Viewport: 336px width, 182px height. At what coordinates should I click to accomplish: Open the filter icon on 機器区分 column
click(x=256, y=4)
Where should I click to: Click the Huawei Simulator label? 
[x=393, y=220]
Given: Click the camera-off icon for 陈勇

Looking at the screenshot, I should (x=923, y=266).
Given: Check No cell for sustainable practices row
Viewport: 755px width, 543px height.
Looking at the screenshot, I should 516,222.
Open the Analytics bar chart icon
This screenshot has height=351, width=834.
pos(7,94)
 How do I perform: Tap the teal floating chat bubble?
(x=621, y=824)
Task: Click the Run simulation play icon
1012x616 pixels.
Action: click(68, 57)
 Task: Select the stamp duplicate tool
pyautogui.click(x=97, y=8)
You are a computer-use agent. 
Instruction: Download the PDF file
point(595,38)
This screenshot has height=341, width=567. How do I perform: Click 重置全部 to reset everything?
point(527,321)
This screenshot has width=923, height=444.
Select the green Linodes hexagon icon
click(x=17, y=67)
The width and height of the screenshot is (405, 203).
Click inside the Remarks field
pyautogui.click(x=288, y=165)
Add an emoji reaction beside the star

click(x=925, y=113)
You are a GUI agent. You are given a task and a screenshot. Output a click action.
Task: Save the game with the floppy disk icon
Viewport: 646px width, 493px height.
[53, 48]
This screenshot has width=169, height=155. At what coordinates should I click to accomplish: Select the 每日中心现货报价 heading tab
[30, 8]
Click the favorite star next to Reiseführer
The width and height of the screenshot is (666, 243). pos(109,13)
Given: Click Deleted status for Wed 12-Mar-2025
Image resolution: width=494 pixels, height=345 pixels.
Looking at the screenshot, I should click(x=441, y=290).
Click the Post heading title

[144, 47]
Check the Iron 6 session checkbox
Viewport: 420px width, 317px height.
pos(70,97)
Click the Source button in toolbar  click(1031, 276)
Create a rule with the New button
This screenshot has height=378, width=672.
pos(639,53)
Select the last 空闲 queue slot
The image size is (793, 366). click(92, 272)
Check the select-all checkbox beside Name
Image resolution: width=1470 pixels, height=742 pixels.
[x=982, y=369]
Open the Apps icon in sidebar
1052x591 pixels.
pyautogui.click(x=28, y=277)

* [Directions for this task]
A word-for-word copy of the material above is required.

* [Exercise output]
Viewport: 336px width, 182px height. At what coordinates should I click to accomplish: Open the filter icon on 機器区分 column
click(x=256, y=4)
Where should I click to: Click the Huawei Simulator label? 
[x=393, y=220]
Given: Click the camera-off icon for 陈勇

Looking at the screenshot, I should (x=923, y=266).
Given: Check No cell for sustainable practices row
Viewport: 755px width, 543px height.
Looking at the screenshot, I should 516,222.
Open the Analytics bar chart icon
This screenshot has height=351, width=834.
pos(7,94)
 How do I perform: Tap the teal floating chat bubble?
(x=621, y=824)
Task: Click the Run simulation play icon
1012x616 pixels.
Action: click(68, 57)
 Task: Select the stamp duplicate tool
pyautogui.click(x=97, y=8)
You are a computer-use agent. 
Instruction: Download the PDF file
point(595,38)
This screenshot has height=341, width=567. How do I perform: Click 重置全部 to reset everything?
point(527,321)
This screenshot has width=923, height=444.
Select the green Linodes hexagon icon
click(x=17, y=67)
The width and height of the screenshot is (405, 203).
Click inside the Remarks field
pyautogui.click(x=288, y=165)
Add an emoji reaction beside the star

click(x=925, y=113)
You are a GUI agent. You are given a task and a screenshot. Output a click action.
Task: Save the game with the floppy disk icon
Viewport: 646px width, 493px height.
[53, 48]
This screenshot has width=169, height=155. At what coordinates should I click to accomplish: Select the 每日中心现货报价 heading tab
[30, 8]
Click the favorite star next to Reiseführer
The width and height of the screenshot is (666, 243). pos(109,13)
Given: Click Deleted status for Wed 12-Mar-2025
Image resolution: width=494 pixels, height=345 pixels.
Looking at the screenshot, I should click(x=441, y=290).
Click the Post heading title

[144, 47]
Check the Iron 6 session checkbox
Viewport: 420px width, 317px height.
pos(70,97)
Click the Source button in toolbar  click(1031, 276)
Create a rule with the New button
This screenshot has height=378, width=672.
pos(639,53)
Select the last 空闲 queue slot
The image size is (793, 366). click(92, 272)
Check the select-all checkbox beside Name
Image resolution: width=1470 pixels, height=742 pixels.
[x=982, y=369]
Open the Apps icon in sidebar
1052x591 pixels.
pyautogui.click(x=28, y=277)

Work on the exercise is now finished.